Environmental, Social and Governance (ESG) is not a new concept. The phrase was coined in 2005 by the United Nations Environment Programme Initiative which formed the start of the sustainable investment movement that is widely used today.
Where ESG was traditionally used by environmentally and socially conscious investors to screen investments, it is being used more widely today amongst investors as well as within businesses to measure their non-financial performance indicators. And at a time where there is a global drive towards a low carbon future, there is growing pressure for businesses to prioritise sustainability by implementing ESG measures.

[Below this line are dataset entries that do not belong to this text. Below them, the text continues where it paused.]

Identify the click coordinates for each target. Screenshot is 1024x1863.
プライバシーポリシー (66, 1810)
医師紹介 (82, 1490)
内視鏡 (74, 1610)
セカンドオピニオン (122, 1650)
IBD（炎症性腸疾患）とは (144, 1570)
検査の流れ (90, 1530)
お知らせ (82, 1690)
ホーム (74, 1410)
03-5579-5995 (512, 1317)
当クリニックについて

This is particularly relevant to the mining industry due to its large environmental impact and, as a result, the industry faces pressure to reduce the effect it has on the environment and society and improve its governance. However, setting ambitious ESG targets is just the beginning. The real focus should be on ensuring these ESG targets are, in fact, achieved.
Making ESG targets a reality
The solution to achieving ESG targets depends on:
- Culture and leadership – setting the tone from the top, leaders must foster a culture that encourages sound environmental, social and governance practices.
- Strategy – the business strategy must include strong commitments to ESG and explain how these will be achieved.
- A business’s operating models – these should be set-up to address ESG-related opportunities, challenges and risks.
- Transparency, accountability and collaboration – organisations should ensure that ESG targets are clear and that they are woven into a business’s operations so that all departments and organisational levels are working towards achieving the same overarching goals.
- An effective governance and reporting framework – this enables a business’s decision-making to be aligned with its ESG targets and to demonstrate results.
- Recruitment of experienced and qualified talent to facilitate accountability and mobilise the business towards achieving its ambitious targets.
- Investing in and implementation of technology – environmental technology enhances mining operations making them cleaner and more efficient, while management technologies enable stakeholders to facilitate accountability.
At a time where there is a desperate need and focus shift towards a low carbon future, industries – and in particular, the mining industry – are receiving increasing pressure to prioritise ESG. While setting ambitious ESG targets is an important start, businesses can implement several steps to turn these into reality.